Der 16. Dezember wurde nicht ohne Grund gewählt: Am 16. Dezember 1942 wurde der sogenannte „Auschwitz-Erlass“ von Heinrich Himmler unterzeichnet. In diesem Moment war der Völkermord an den Sinti und Roma beschlossen. Bis heute wird er tabuisiert und mit einem „ja, aber“ versehen.
Es gibt kein Aber, es darf kein Aber geben. Es gibt keine guten und nicht so ganz guten Opfer. Jedes einzelne Schicksal zählt gleich. Sinti, Roma und Juden sollten durch die Nationalsozialisten vernichtet werden. Noch heute werden Sinti und Roma verfolgt, erniedrigt und abgewertet. Ein anderes Wort als Schande habe ich dafür nicht.
Mit all meinen Blickwinkeln bin ich ein Mensch, der diese drei Perspektiven, die berufliche, persönliche und jüdische doch nicht voneinander trennen kann. Sie alle gemeinsam bilden meine Sicht auf einen Tag, der Gefahr läuft, das tiefere Nachdenken wegzuritualiseren und damit dem widerspricht, was Roman Herzog im Sinn hatte, als er sagte:
„Die Erinnerung darf nicht enden; sie muss auch künftige Generationen zur Wachsamkeit mahnen. Es ist deshalb wichtig, nun eine Form des Erinnerns zu finden, die in die Zukunft wirkt.“
Es ist an uns, den Bürgerinnen und Bürgern dieses Landes, diesen Tag zu gestalten. Ihm eine Würde und Relevanz für unser Leben und unsere Zukunft zu geben. Was er nie sein darf, ist ein Tag im Kalender, der ein festgelegtes Programm hat, das man abhakt und im Anschluss zählt, wie viele Pressemeldungen man erreichte. Ein Gedenktag aber führt nicht dazu, dass es den Rest des Jahres keinen Rechtsextremismus gibt. Sehr lange waren wir uns sicher, dass wir den richtigen Weg mit unserer Art der ritualisierten Erinnerung gehen. Wenn wir heute schauen, wen wir offensichtlich nicht erreichen konnten, in wem wir eher Abwehr als Interesse wecken, müssen wir uns ernstlich fragen, ob es nicht Zeit ist, von eingetretenen Pfaden abzuweichen. Die neuen Wege werden nicht so bequem zu gehen sein. Wir werden Rückschläge erleben, Sackgassen und Abgründe sehen. Es besteht dennoch eine reale Chance, dass wir Orten und Menschen begegnen, von denen wir bisher zu weit entfernt waren und möglicherweise können wir manche mitnehmen auf einem gemeinsamen Weg.
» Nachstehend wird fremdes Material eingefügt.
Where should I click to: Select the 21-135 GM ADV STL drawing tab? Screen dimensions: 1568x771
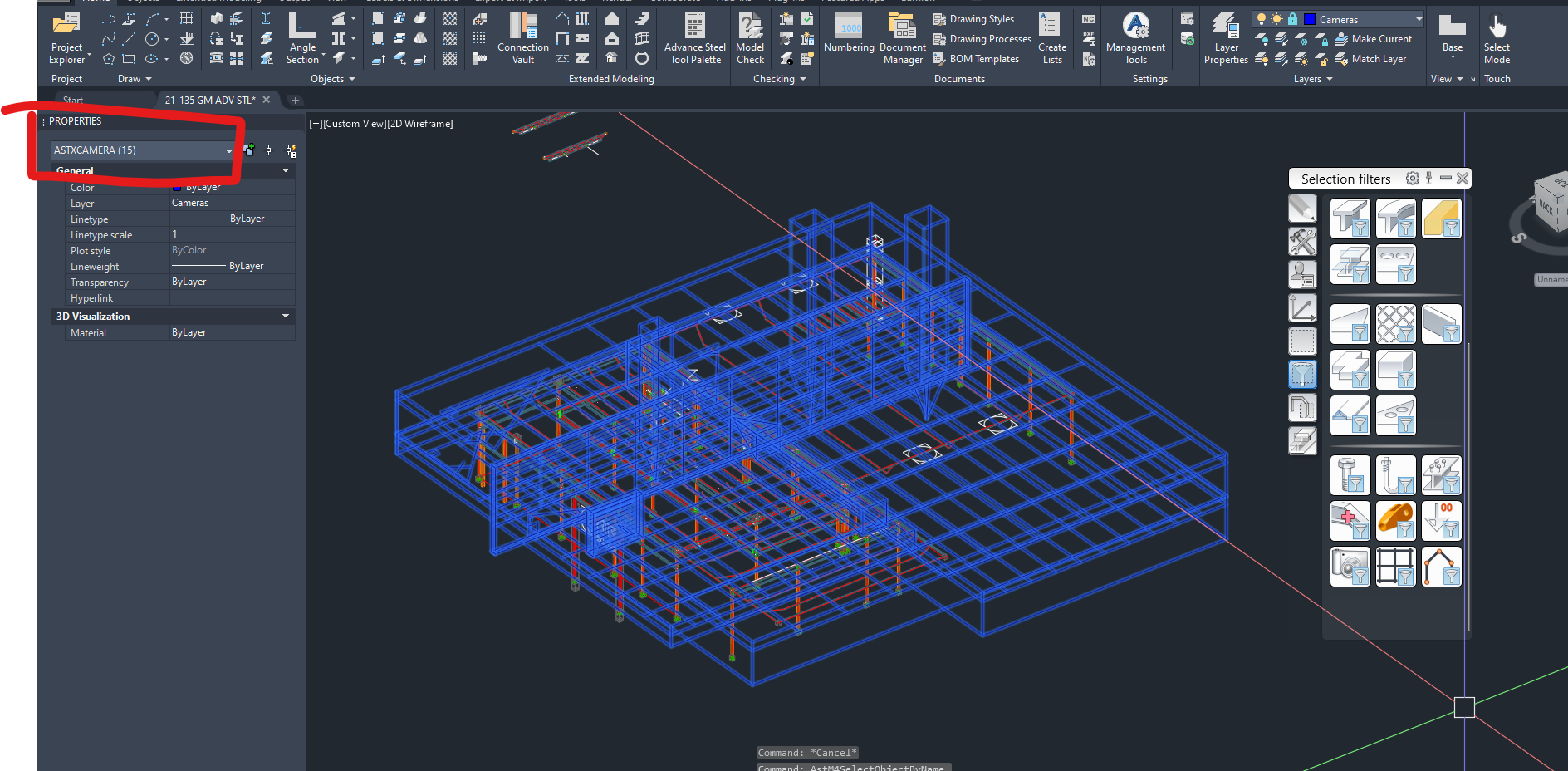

Wir dürfen nicht zulassen, dass einige wenige, die ein Land von schwarz und weiß anstreben, die Oberhand gewinnen. Es gibt viele Wege nach Rom heißt es, ebenso viele Wege kann es zu einer würdigen Erinnerung in der Zukunft geben, wenn wir sie zulassen – nicht nur am 27. Januar.
*Juna Grossmann, jüdische Publizistin und Bloggerin, Berlin.
aus: NDR-Kultur. Glaubenssachen. 75 Jahre Auschwitz-Befreiung, 26. Januar 2020.